JACC CardioOncol ; 6(2): 267-279, 2024 Apr.
Artículo en Inglés | MEDLINE | ID: mdl-38774021

RESUMEN

Background: Combination therapy with immune checkpoint inhibitors (ICIs) and vascular endothelial growth factor inhibitors (VEGFIs) has improved cancer outcomes and is increasingly used. These drug classes are associated with cardiovascular toxicities when used alone, but heterogeneity in trial design and reporting may limit knowledge of toxicities in patients receiving these in combination. Objectives: The aim of this study was to assess consistency and clarity in definitions and reporting of cardiovascular eligibility criteria, baseline characteristics, and cardiovascular adverse events in ICI and VEGFI combination trials.
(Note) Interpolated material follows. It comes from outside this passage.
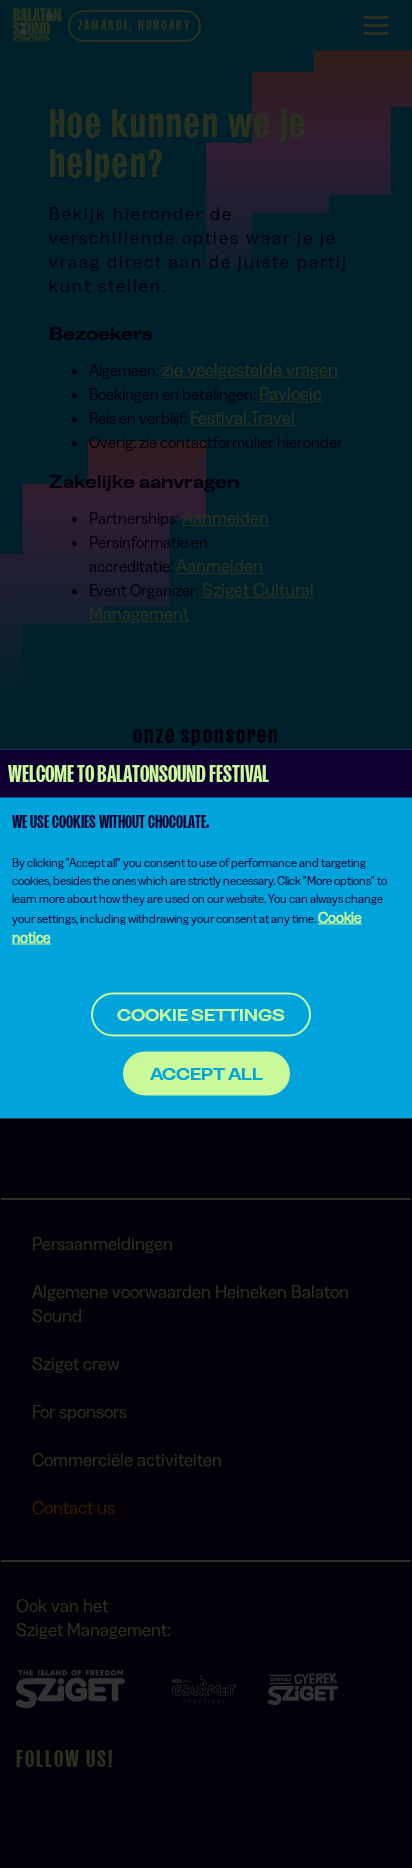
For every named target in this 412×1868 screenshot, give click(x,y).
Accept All (206, 1074)
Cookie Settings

Methods: A scoping review was conducted of phase 2 to 4 randomized controlled trials of ICI and VEGFI combination therapy for solid tumors. Trial cardiovascular eligibility criteria and baseline cardiovascular characteristic reporting in trial publications was assessed, and cardiovascular adverse event definitions and reporting criteria were also examined. Results: Seventeen trials (N = 10,313; published 2018-2022) were included. There were multiple cardiovascular exclusion criteria in 15 trials. No primary trial publication reported baseline cardiovascular characteristics. Thirteen trials excluded patients with prior heart failure, myocardial infarction, hypertension, or stroke. There was heterogeneity in defining cardiovascular conditions. "Grade 1 to 4" cardiovascular adverse events were reported when incidence was ≥5% to 25% in 15 trials. Incident hypertension was recorded in all trials, but other cardiovascular events were not consistently reported. No trial specifically noted the absence of cardiovascular events. Conclusions: In ICI and VEGFI combination trials, there is heterogeneity in cardiovascular exclusion criteria, reporting of baseline characteristics, and reporting of cardiovascular adverse events. This limits an optimal understanding of the incidence and severity of events relating to these combinations. Better standardization of these elements should be pursued. (Exclusions and Representation of Patients With Kidney Disease and Cardiovascular Disease in Drug Trials of the Novel Systemic Anti-Cancer Therapies VEGF-Signalling Pathway Inhibitors Alone or in Combination With Immune Checkpoint Inhibitors; CRD42022337942).